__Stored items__
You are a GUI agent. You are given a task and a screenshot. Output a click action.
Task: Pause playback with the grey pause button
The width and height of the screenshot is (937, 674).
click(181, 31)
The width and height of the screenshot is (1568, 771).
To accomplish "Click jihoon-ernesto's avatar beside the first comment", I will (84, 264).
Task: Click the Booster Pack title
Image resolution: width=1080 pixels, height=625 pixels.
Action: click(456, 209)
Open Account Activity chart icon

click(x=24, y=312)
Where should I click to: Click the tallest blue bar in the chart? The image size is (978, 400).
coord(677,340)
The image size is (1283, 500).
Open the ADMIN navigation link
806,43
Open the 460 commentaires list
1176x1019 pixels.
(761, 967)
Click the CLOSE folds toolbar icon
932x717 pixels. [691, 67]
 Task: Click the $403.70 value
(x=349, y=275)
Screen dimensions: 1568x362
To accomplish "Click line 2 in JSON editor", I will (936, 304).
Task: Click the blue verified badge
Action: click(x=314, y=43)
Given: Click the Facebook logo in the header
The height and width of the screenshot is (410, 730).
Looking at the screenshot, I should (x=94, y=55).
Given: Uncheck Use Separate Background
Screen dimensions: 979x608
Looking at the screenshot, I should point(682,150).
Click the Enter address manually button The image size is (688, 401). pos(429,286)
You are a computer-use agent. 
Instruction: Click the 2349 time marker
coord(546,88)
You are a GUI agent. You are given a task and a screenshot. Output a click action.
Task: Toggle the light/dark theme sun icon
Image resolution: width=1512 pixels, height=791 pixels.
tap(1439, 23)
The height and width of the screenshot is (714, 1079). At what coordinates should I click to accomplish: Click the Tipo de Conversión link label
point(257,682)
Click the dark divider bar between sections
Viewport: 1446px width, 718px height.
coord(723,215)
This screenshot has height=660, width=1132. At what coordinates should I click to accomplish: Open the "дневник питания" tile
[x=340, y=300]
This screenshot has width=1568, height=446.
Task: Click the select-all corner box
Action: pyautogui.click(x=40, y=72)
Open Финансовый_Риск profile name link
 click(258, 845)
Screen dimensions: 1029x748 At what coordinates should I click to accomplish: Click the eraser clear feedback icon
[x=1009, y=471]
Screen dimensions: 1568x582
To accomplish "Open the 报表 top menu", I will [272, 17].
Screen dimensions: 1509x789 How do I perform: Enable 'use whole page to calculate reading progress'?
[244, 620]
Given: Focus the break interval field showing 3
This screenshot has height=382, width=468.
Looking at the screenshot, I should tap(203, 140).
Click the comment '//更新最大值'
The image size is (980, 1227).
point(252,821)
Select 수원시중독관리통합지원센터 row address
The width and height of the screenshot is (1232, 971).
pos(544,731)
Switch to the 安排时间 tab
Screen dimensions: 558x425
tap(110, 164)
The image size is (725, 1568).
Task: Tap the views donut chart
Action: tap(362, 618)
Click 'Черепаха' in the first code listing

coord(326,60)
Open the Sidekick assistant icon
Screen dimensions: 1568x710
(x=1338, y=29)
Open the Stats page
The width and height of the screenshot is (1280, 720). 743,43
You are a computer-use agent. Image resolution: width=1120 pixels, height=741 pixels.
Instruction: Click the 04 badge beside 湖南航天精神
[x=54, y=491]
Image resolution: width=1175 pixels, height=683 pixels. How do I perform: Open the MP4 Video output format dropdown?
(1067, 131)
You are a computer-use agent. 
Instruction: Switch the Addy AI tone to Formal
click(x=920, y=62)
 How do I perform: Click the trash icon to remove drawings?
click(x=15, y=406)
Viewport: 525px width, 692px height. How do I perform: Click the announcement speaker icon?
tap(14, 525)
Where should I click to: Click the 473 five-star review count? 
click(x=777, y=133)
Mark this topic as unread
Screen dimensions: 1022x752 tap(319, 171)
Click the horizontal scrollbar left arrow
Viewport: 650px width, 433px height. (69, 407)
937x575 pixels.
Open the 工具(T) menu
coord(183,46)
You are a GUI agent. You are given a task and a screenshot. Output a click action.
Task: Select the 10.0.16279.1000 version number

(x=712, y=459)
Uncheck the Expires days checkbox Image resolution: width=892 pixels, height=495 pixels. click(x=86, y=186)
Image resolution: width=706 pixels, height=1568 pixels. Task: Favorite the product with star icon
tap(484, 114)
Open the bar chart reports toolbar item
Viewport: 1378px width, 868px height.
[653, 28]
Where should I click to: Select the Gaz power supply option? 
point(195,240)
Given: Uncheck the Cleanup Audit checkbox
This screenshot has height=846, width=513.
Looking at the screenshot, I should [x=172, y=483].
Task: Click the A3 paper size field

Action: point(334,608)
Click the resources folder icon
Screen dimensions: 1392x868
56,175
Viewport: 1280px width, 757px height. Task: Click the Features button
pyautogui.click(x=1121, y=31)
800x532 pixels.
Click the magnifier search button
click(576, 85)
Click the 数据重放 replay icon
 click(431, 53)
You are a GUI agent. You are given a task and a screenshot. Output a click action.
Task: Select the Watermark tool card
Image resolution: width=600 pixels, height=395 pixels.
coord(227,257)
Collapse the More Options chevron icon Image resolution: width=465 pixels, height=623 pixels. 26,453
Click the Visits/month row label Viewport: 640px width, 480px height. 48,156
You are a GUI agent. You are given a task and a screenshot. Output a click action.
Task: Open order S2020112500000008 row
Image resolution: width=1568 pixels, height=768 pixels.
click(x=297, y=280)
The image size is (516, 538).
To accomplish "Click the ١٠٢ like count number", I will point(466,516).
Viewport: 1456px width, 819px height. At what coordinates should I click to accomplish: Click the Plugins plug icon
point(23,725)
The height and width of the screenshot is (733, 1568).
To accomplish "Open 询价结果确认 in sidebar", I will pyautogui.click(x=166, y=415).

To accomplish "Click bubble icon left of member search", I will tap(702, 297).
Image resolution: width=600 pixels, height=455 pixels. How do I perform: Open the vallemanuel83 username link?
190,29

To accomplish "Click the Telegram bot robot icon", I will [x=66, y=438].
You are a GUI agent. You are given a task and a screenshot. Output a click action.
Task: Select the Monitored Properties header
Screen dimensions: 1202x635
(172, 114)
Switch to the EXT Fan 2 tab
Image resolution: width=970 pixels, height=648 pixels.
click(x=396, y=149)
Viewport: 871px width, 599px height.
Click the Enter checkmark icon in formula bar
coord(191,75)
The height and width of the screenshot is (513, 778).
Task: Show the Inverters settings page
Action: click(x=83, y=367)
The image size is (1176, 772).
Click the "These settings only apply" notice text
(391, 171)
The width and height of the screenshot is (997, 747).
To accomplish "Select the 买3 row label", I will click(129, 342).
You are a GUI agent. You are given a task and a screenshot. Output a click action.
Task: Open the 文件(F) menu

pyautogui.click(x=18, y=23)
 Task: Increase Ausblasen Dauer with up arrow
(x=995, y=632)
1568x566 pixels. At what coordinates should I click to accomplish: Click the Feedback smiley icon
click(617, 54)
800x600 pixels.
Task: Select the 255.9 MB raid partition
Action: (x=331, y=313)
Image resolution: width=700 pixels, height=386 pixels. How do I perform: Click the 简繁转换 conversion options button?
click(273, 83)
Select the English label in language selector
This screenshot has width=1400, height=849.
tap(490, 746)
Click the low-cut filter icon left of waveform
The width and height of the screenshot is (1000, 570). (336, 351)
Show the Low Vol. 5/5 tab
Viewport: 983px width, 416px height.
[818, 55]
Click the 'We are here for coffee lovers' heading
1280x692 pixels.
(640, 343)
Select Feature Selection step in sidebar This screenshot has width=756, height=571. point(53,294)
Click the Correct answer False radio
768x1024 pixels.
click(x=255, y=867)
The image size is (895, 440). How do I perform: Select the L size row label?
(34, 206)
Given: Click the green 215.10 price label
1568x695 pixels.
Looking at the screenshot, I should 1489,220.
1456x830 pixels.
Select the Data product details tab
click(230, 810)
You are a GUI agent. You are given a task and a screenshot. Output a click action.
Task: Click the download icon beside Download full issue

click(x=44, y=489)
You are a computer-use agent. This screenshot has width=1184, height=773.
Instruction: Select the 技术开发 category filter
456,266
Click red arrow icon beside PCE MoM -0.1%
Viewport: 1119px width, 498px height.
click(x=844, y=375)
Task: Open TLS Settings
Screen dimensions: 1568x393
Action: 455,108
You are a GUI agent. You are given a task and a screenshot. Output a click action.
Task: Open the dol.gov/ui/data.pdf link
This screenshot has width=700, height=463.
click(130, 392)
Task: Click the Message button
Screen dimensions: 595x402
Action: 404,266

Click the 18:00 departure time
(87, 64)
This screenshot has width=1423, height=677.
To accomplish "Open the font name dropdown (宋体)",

__WHAT TO PRODUCE__
Among the lines above, find those carrying the word "header" and copy them out.

__ANSWER SECTION__
Given: Click the Facebook logo in the header
Task: Select the Monitored Properties header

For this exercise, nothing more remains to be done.